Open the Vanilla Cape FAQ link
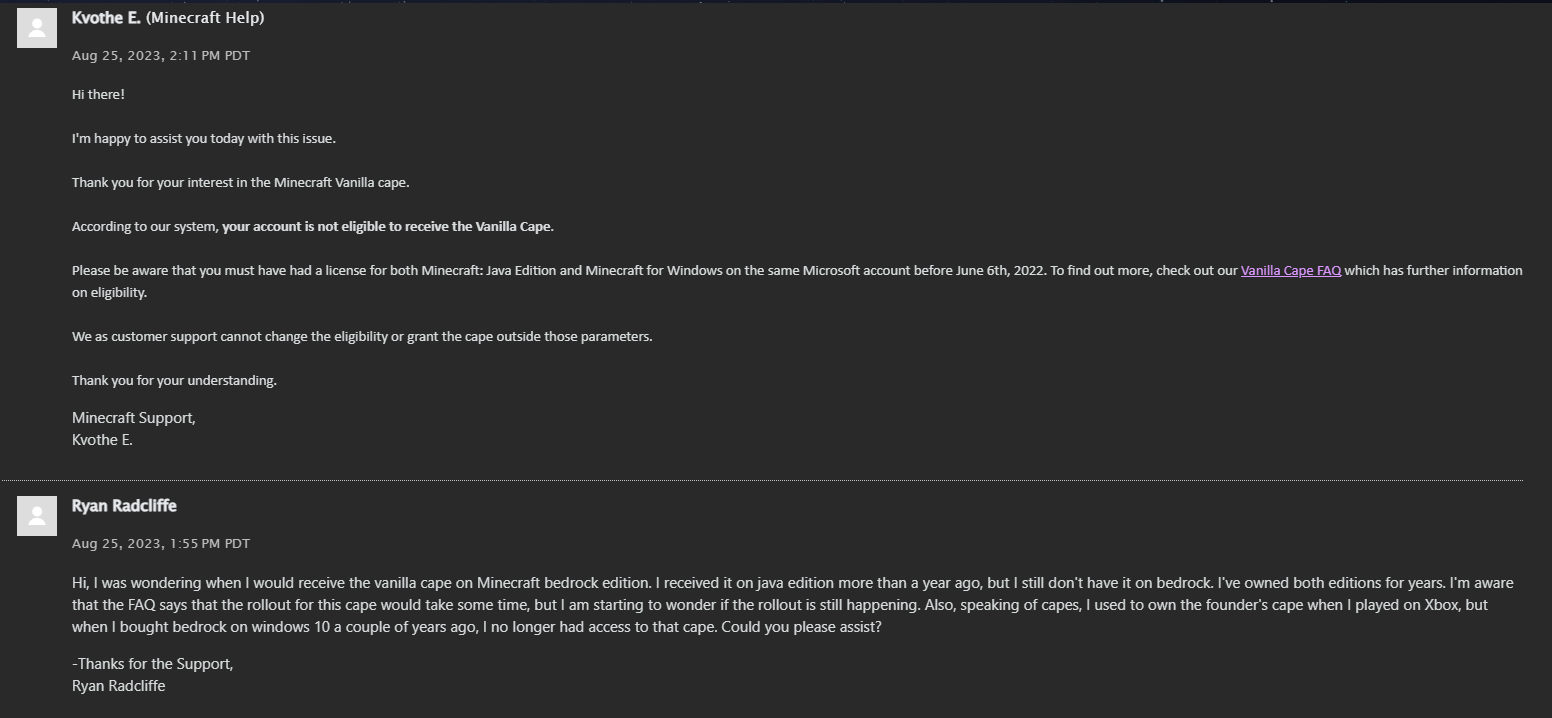Image resolution: width=1552 pixels, height=718 pixels. click(1290, 270)
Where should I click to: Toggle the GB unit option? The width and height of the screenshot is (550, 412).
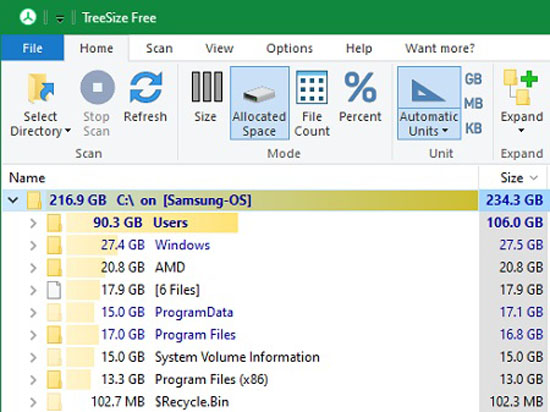coord(473,79)
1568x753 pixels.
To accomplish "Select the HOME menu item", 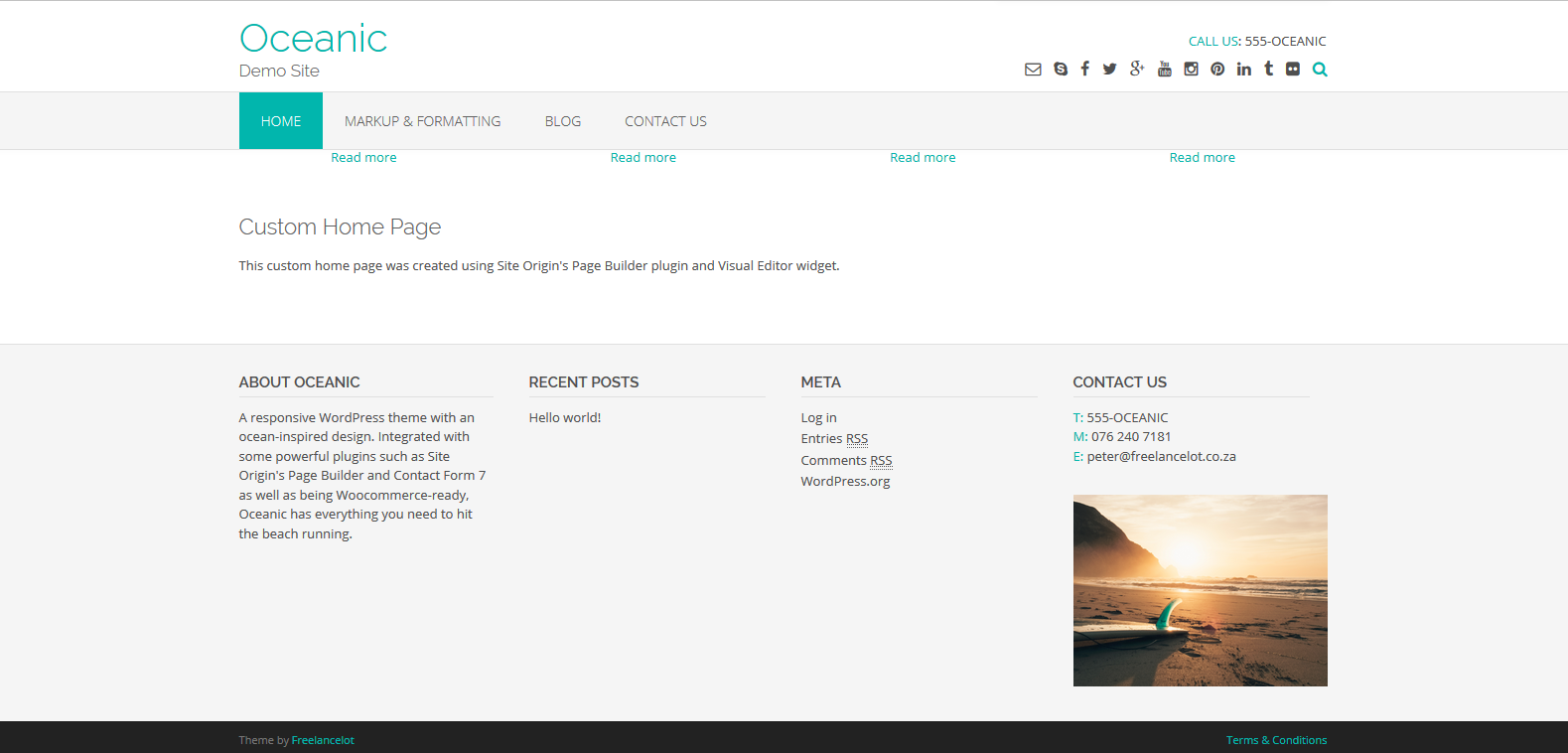I will [x=281, y=121].
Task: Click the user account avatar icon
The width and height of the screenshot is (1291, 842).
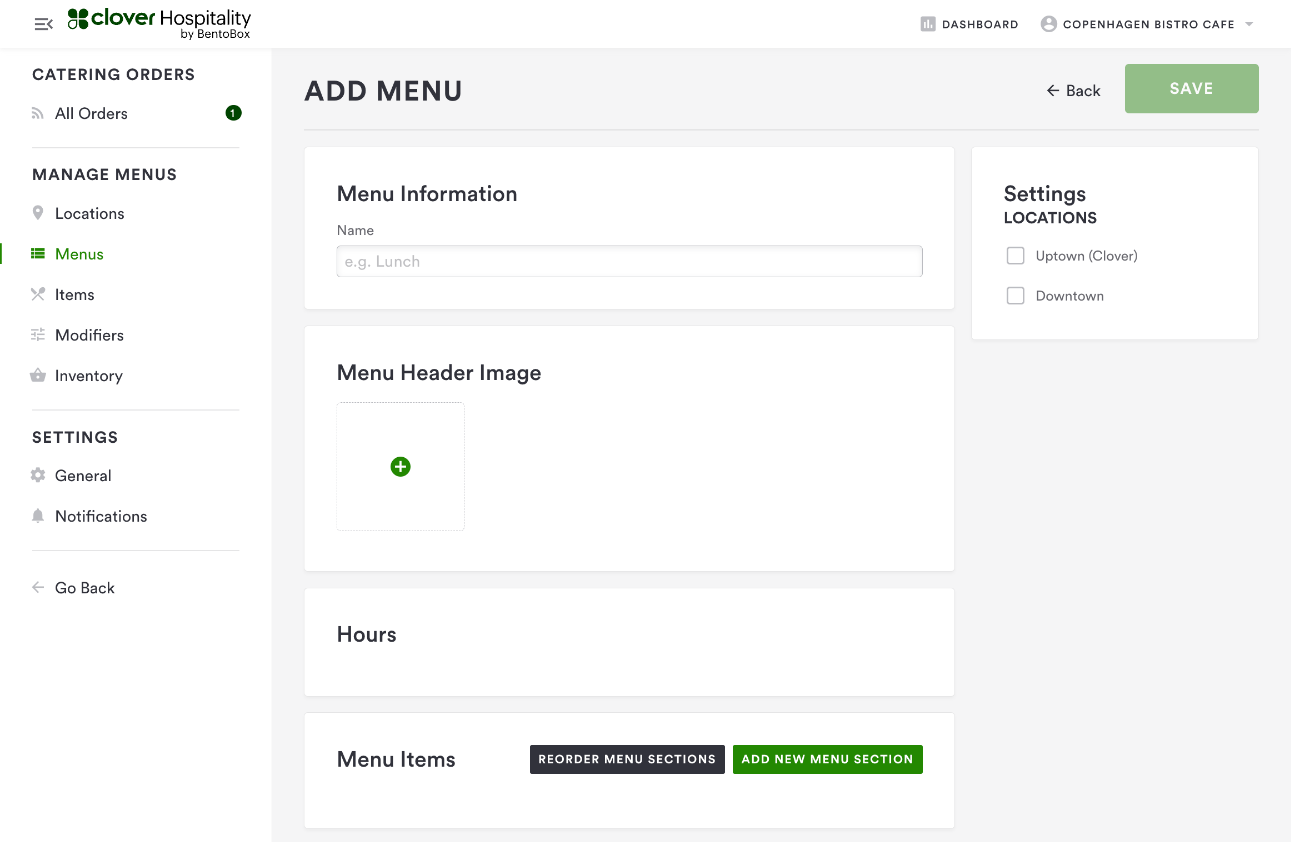Action: click(1048, 24)
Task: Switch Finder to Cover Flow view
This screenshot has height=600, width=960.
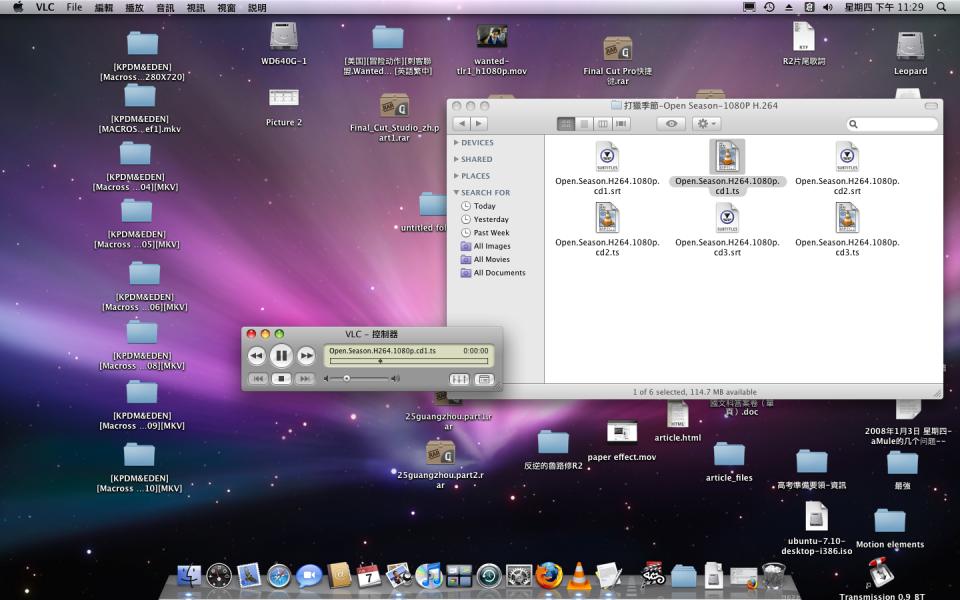Action: [x=621, y=124]
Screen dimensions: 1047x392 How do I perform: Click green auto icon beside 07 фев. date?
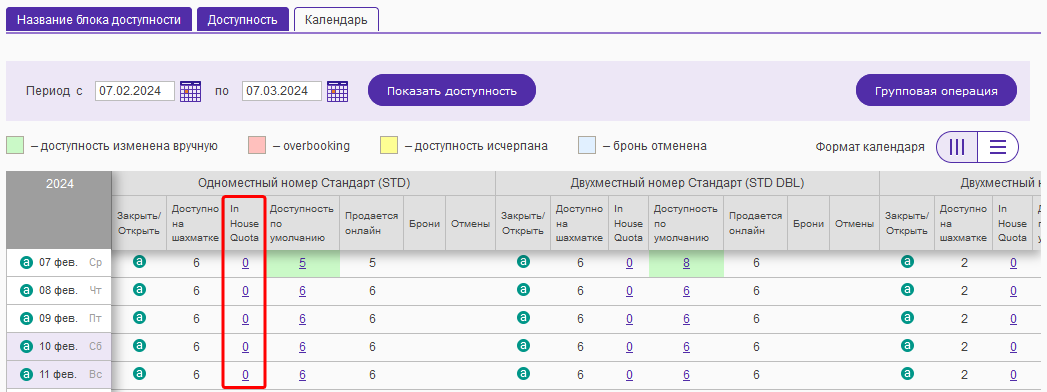click(x=26, y=263)
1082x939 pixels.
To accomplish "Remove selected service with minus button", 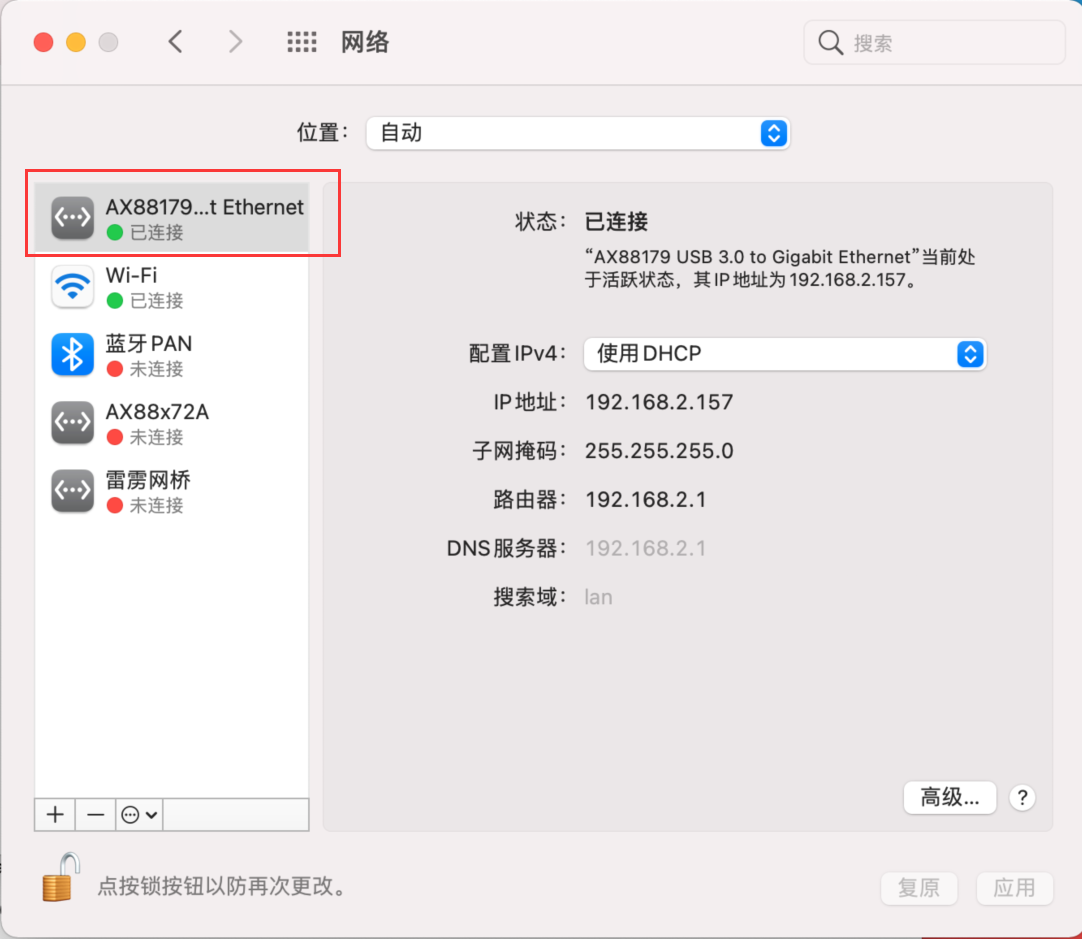I will pos(95,815).
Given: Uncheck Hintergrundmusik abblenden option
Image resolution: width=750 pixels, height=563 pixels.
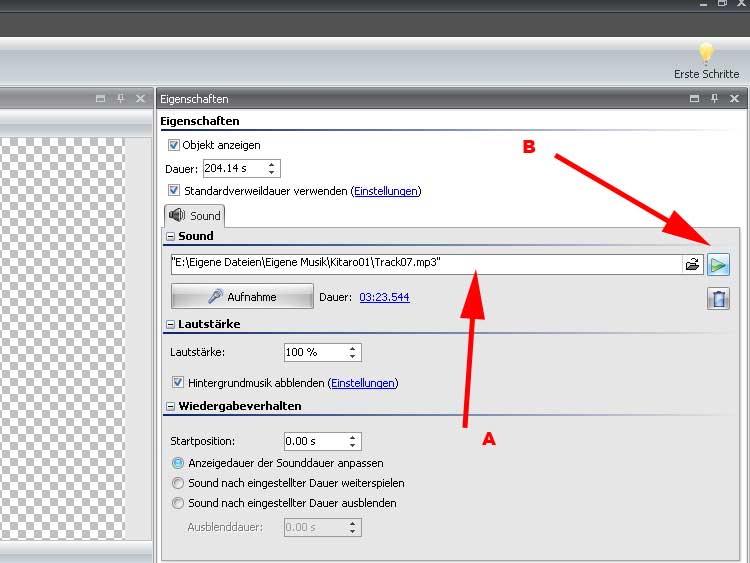Looking at the screenshot, I should pos(178,382).
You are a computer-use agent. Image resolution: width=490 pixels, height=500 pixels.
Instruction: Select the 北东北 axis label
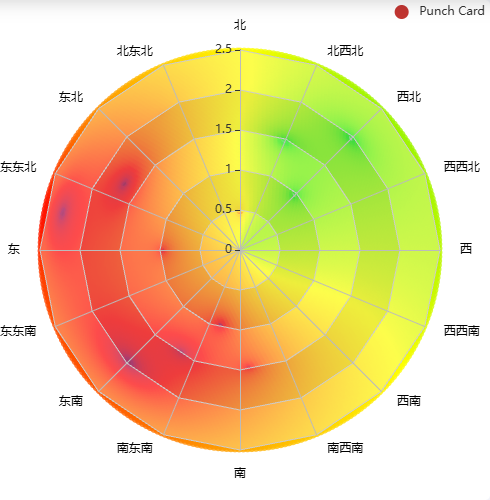point(135,51)
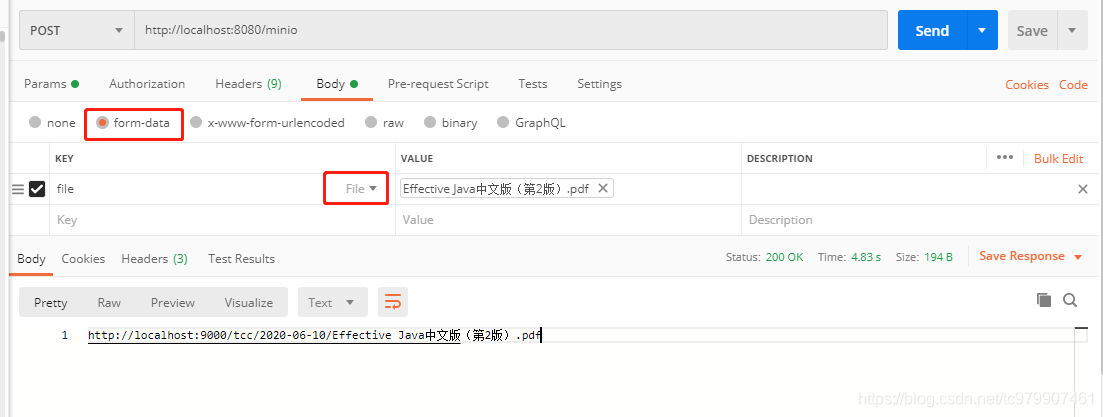Screen dimensions: 1103x417
Task: Click the Send button
Action: click(x=931, y=30)
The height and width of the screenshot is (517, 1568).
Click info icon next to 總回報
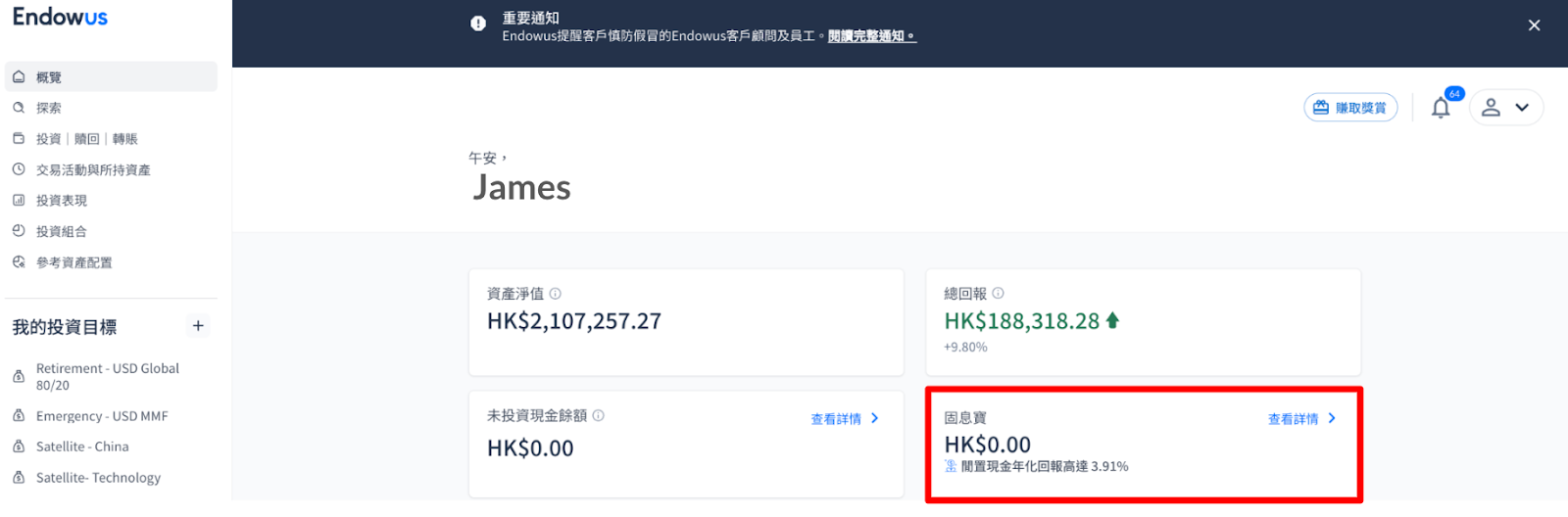pos(998,294)
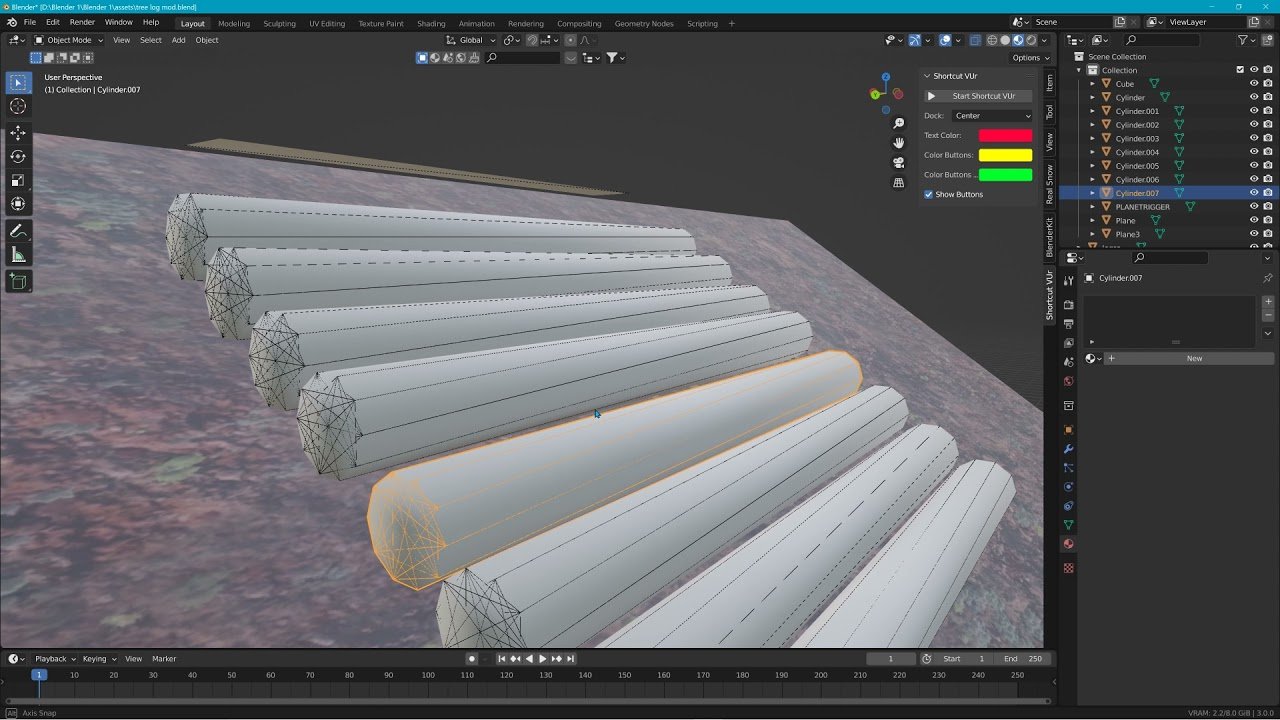This screenshot has height=720, width=1280.
Task: Select the Measure tool
Action: 18,256
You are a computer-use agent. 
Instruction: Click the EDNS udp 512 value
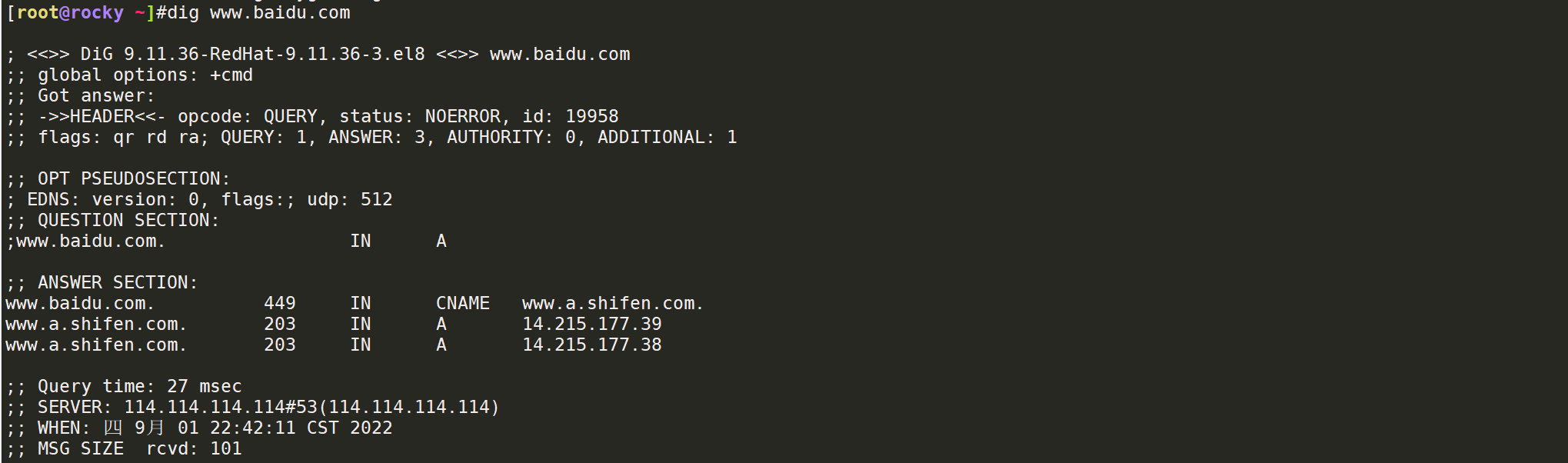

What is expected: Update the listing from the line containing "The height and" through the end of the listing by changing "info icon" to "information icon" and leaving everything else the same. Give only those lines, and leave the pictures out.

Full solution:
The height and width of the screenshot is (517, 1568).
Click information icon next to 總回報
pos(998,294)
This screenshot has height=720, width=1280.
Task: Select the Measure tool
Action: 18,256
You are a computer-use agent. 
Instruction: Click the EDNS udp 512 value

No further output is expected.